# The problem:
Reproduce the following lines verbatim, covering every one of the records.

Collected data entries
******
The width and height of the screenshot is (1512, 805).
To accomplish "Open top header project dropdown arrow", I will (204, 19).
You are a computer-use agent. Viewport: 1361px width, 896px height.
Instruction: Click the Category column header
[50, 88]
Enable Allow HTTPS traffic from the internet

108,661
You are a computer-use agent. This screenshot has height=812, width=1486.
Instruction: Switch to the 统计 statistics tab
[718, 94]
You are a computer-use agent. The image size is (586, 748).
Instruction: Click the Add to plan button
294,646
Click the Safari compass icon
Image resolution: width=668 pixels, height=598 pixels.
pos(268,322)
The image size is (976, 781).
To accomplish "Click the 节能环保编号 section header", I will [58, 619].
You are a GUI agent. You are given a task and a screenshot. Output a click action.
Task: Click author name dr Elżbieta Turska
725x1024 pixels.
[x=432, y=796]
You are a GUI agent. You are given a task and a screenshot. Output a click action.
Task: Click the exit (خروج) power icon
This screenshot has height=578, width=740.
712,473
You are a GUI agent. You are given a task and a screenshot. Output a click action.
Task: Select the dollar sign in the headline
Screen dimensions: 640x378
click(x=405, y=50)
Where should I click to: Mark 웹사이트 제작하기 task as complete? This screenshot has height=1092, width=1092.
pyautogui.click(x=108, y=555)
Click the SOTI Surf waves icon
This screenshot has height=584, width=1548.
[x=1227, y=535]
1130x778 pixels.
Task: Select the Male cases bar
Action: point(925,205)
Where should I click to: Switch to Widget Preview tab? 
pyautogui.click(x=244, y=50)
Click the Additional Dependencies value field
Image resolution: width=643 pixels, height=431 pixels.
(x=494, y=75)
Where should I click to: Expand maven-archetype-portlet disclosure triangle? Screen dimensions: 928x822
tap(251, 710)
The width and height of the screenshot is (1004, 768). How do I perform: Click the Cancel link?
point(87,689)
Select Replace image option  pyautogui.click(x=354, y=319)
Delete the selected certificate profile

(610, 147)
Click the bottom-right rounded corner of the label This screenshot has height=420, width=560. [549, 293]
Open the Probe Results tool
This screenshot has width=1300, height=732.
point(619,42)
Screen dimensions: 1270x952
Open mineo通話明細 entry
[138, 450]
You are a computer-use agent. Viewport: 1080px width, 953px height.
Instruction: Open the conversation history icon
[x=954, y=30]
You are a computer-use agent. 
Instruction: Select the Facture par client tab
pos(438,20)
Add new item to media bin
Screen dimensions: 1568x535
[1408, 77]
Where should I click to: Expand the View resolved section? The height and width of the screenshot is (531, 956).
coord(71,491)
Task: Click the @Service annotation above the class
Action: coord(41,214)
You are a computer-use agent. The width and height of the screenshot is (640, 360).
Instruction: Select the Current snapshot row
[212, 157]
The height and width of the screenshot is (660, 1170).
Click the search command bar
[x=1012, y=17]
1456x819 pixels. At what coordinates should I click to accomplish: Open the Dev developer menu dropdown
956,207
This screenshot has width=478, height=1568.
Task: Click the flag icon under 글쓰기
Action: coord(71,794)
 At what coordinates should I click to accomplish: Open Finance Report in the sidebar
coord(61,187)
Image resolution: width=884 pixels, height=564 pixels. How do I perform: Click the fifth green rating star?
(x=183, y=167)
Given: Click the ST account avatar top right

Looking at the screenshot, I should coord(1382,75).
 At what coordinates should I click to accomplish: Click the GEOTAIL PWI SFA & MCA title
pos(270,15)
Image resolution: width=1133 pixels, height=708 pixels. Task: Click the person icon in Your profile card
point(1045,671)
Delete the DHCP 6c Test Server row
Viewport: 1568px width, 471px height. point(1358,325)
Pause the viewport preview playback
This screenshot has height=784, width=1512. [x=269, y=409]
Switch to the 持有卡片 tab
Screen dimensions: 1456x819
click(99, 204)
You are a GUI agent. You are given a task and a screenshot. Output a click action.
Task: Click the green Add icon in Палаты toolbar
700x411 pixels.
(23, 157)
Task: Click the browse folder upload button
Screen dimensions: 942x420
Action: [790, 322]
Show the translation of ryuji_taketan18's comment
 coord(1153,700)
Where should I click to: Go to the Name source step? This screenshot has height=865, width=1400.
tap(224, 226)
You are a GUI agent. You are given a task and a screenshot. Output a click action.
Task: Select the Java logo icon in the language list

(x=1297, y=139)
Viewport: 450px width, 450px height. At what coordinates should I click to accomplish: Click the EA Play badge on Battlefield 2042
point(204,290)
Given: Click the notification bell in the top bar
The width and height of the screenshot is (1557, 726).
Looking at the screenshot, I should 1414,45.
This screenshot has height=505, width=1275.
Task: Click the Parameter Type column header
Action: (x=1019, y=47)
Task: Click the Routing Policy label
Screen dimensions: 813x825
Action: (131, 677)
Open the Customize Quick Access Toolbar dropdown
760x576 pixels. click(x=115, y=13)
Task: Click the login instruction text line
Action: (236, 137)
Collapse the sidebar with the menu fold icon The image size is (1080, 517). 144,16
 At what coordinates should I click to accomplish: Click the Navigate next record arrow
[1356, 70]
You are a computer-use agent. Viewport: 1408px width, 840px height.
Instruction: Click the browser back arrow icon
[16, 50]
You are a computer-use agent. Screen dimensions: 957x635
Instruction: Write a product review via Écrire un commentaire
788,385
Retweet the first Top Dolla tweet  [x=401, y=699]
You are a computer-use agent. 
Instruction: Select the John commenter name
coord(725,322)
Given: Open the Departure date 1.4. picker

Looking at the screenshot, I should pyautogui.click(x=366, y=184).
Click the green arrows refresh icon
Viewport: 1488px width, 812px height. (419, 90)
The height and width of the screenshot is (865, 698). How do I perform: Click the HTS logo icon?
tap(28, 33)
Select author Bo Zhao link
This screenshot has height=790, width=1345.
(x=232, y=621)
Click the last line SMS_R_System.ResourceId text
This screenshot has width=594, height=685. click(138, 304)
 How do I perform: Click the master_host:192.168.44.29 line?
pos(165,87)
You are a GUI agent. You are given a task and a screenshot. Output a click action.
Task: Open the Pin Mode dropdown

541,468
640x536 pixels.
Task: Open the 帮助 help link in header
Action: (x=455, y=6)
******
# Answer to the exercise:
The width and height of the screenshot is (1512, 805).
To accomplish "Open top header project dropdown arrow", I will (204, 19).
You are a computer-use agent. Viewport: 1361px width, 896px height.
Instruction: Click the Category column header
[50, 88]
Enable Allow HTTPS traffic from the internet

108,661
You are a computer-use agent. This screenshot has height=812, width=1486.
Instruction: Switch to the 统计 statistics tab
[718, 94]
You are a computer-use agent. The image size is (586, 748).
Instruction: Click the Add to plan button
294,646
Click the Safari compass icon
Image resolution: width=668 pixels, height=598 pixels.
pos(268,322)
The image size is (976, 781).
To accomplish "Click the 节能环保编号 section header", I will [58, 619].
You are a GUI agent. You are given a task and a screenshot. Output a click action.
Task: Click author name dr Elżbieta Turska
725x1024 pixels.
[x=432, y=796]
You are a GUI agent. You are given a task and a screenshot. Output a click action.
Task: Click the exit (خروج) power icon
This screenshot has height=578, width=740.
712,473
You are a GUI agent. You are given a task and a screenshot. Output a click action.
Task: Select the dollar sign in the headline
Screen dimensions: 640x378
click(x=405, y=50)
Where should I click to: Mark 웹사이트 제작하기 task as complete? This screenshot has height=1092, width=1092.
pyautogui.click(x=108, y=555)
Click the SOTI Surf waves icon
This screenshot has height=584, width=1548.
[x=1227, y=535]
1130x778 pixels.
Task: Select the Male cases bar
Action: point(925,205)
Where should I click to: Switch to Widget Preview tab? 
pyautogui.click(x=244, y=50)
Click the Additional Dependencies value field
Image resolution: width=643 pixels, height=431 pixels.
(x=494, y=75)
Where should I click to: Expand maven-archetype-portlet disclosure triangle? Screen dimensions: 928x822
tap(251, 710)
The width and height of the screenshot is (1004, 768). How do I perform: Click the Cancel link?
point(87,689)
Select Replace image option  pyautogui.click(x=354, y=319)
Delete the selected certificate profile

(610, 147)
Click the bottom-right rounded corner of the label This screenshot has height=420, width=560. [549, 293]
Open the Probe Results tool
This screenshot has width=1300, height=732.
point(619,42)
Screen dimensions: 1270x952
Open mineo通話明細 entry
[138, 450]
You are a computer-use agent. Viewport: 1080px width, 953px height.
Instruction: Open the conversation history icon
[x=954, y=30]
You are a computer-use agent. 
Instruction: Select the Facture par client tab
pos(438,20)
Add new item to media bin
Screen dimensions: 1568x535
[1408, 77]
Where should I click to: Expand the View resolved section? The height and width of the screenshot is (531, 956).
coord(71,491)
Task: Click the @Service annotation above the class
Action: coord(41,214)
You are a computer-use agent. The width and height of the screenshot is (640, 360).
Instruction: Select the Current snapshot row
[212, 157]
The height and width of the screenshot is (660, 1170).
Click the search command bar
[x=1012, y=17]
1456x819 pixels. At what coordinates should I click to accomplish: Open the Dev developer menu dropdown
956,207
This screenshot has width=478, height=1568.
Task: Click the flag icon under 글쓰기
Action: coord(71,794)
 At what coordinates should I click to accomplish: Open Finance Report in the sidebar
coord(61,187)
Image resolution: width=884 pixels, height=564 pixels. How do I perform: Click the fifth green rating star?
(x=183, y=167)
Given: Click the ST account avatar top right

Looking at the screenshot, I should coord(1382,75).
 At what coordinates should I click to accomplish: Click the GEOTAIL PWI SFA & MCA title
pos(270,15)
Image resolution: width=1133 pixels, height=708 pixels. Task: Click the person icon in Your profile card
point(1045,671)
Delete the DHCP 6c Test Server row
Viewport: 1568px width, 471px height. point(1358,325)
Pause the viewport preview playback
This screenshot has height=784, width=1512. [x=269, y=409]
Switch to the 持有卡片 tab
Screen dimensions: 1456x819
click(99, 204)
You are a GUI agent. You are given a task and a screenshot. Output a click action.
Task: Click the green Add icon in Палаты toolbar
700x411 pixels.
(23, 157)
Task: Click the browse folder upload button
Screen dimensions: 942x420
Action: [790, 322]
Show the translation of ryuji_taketan18's comment
 coord(1153,700)
Where should I click to: Go to the Name source step? This screenshot has height=865, width=1400.
tap(224, 226)
You are a GUI agent. You are given a task and a screenshot. Output a click action.
Task: Select the Java logo icon in the language list

(x=1297, y=139)
Viewport: 450px width, 450px height. At what coordinates should I click to accomplish: Click the EA Play badge on Battlefield 2042
point(204,290)
Given: Click the notification bell in the top bar
The width and height of the screenshot is (1557, 726).
Looking at the screenshot, I should 1414,45.
This screenshot has height=505, width=1275.
Task: Click the Parameter Type column header
Action: (x=1019, y=47)
Task: Click the Routing Policy label
Screen dimensions: 813x825
Action: (131, 677)
Open the Customize Quick Access Toolbar dropdown
760x576 pixels. click(x=115, y=13)
Task: Click the login instruction text line
Action: (236, 137)
Collapse the sidebar with the menu fold icon The image size is (1080, 517). 144,16
 At what coordinates should I click to accomplish: Click the Navigate next record arrow
[1356, 70]
You are a computer-use agent. Viewport: 1408px width, 840px height.
Instruction: Click the browser back arrow icon
[16, 50]
You are a computer-use agent. Screen dimensions: 957x635
Instruction: Write a product review via Écrire un commentaire
788,385
Retweet the first Top Dolla tweet  [x=401, y=699]
You are a computer-use agent. 
Instruction: Select the John commenter name
coord(725,322)
Given: Open the Departure date 1.4. picker

Looking at the screenshot, I should pyautogui.click(x=366, y=184).
Click the green arrows refresh icon
Viewport: 1488px width, 812px height. (419, 90)
The height and width of the screenshot is (865, 698). How do I perform: Click the HTS logo icon?
tap(28, 33)
Select author Bo Zhao link
This screenshot has height=790, width=1345.
(x=232, y=621)
Click the last line SMS_R_System.ResourceId text
This screenshot has width=594, height=685. click(138, 304)
 How do I perform: Click the master_host:192.168.44.29 line?
pos(165,87)
You are a GUI agent. You are given a task and a screenshot. Output a click action.
Task: Open the Pin Mode dropdown

541,468
640x536 pixels.
Task: Open the 帮助 help link in header
Action: (x=455, y=6)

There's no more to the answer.